In poetry and literature, the longing has almost attained a saint-like stature. Yes, I too was enamoured by it. But now, I’m bitter and disillusioned. For Love has been disappointing and unforgiving. And my heart is tired of giving and receiving nought in return. It is as if I am a living embodiment of unrequited love. Soon I will be a stuffed corpse in the museum of ‘What Not to Do When You are in Love’, on the ‘Love Is a Bad Idea’ floor in the ‘Love Is a Waste of Time’ section. 

I am not a hater of Love. Love has her benefits, and I have reaped those. I’m Love’s adopted child. Love has taught me surrender. She taught me to abandon myself for the sake of something more beautiful than my little world. She brought me in touch with something infinitely delicate within me. Love gave shelter to my already bleeding, searching soul.  I have felt like a dewdrop held on a leaf on a winter morning. And Love certainly swept me off my feet. Like a leaf drifting in the wind. In other words, Love’s beauty is not lost on me. It is the magic that’s missing. There are no sparks flying. I wanted to see fireworks in the sky in honour of my heart’s conquest of Love.
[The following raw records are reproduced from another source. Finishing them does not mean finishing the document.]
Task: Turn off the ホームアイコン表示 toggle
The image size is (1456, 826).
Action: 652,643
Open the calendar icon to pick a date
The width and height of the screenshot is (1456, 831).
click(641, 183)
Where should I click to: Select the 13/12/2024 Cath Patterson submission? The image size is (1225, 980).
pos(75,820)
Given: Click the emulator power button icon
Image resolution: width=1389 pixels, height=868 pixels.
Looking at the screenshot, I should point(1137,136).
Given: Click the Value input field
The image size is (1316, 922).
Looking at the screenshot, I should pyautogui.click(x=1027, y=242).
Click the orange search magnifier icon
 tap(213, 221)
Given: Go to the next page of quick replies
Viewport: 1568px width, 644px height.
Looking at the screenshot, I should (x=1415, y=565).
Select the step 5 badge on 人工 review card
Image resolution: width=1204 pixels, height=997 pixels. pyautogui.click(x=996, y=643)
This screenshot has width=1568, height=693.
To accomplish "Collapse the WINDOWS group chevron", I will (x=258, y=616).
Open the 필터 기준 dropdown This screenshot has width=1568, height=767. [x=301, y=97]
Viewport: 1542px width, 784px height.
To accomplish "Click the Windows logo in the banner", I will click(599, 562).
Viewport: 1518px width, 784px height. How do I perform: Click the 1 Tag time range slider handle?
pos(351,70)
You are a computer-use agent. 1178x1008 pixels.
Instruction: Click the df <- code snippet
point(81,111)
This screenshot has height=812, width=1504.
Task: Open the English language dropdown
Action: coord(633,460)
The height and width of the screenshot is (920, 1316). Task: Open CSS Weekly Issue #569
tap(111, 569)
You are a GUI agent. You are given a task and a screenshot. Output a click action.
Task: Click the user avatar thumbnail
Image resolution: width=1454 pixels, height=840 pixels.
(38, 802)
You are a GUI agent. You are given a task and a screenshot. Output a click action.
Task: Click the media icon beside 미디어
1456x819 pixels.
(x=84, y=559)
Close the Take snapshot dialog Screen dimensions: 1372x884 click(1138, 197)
Instead, I am here wondering how I could possibly explain to my naïve, pining heart that who she thought was Love is gone, never to return. What part of ‘I don’t feel that way about you’ don’t I understand? As it turns out, my heart is adamant. She kept on attributing an idea to a person and mistook that idea to be Love. At first, the person’s face remained unchanged for a long time. But then, over the years, faces came and faces went, and the idea remained the same. Slowly, but surely, everything began to turn sour. Dreamy days became teary days. Gloom was made drearier by the summer’s sweltering heat, monsoon’s delightfully cool evenings and the charming winter nights when I silently lay on the roof, with no one but the lonely stars to keep me company.

Love left me aghast, with my frozen heart in my hands, which I willingly smashed into so many pieces that I don’t think I’ll ever really get around to putting them all back together.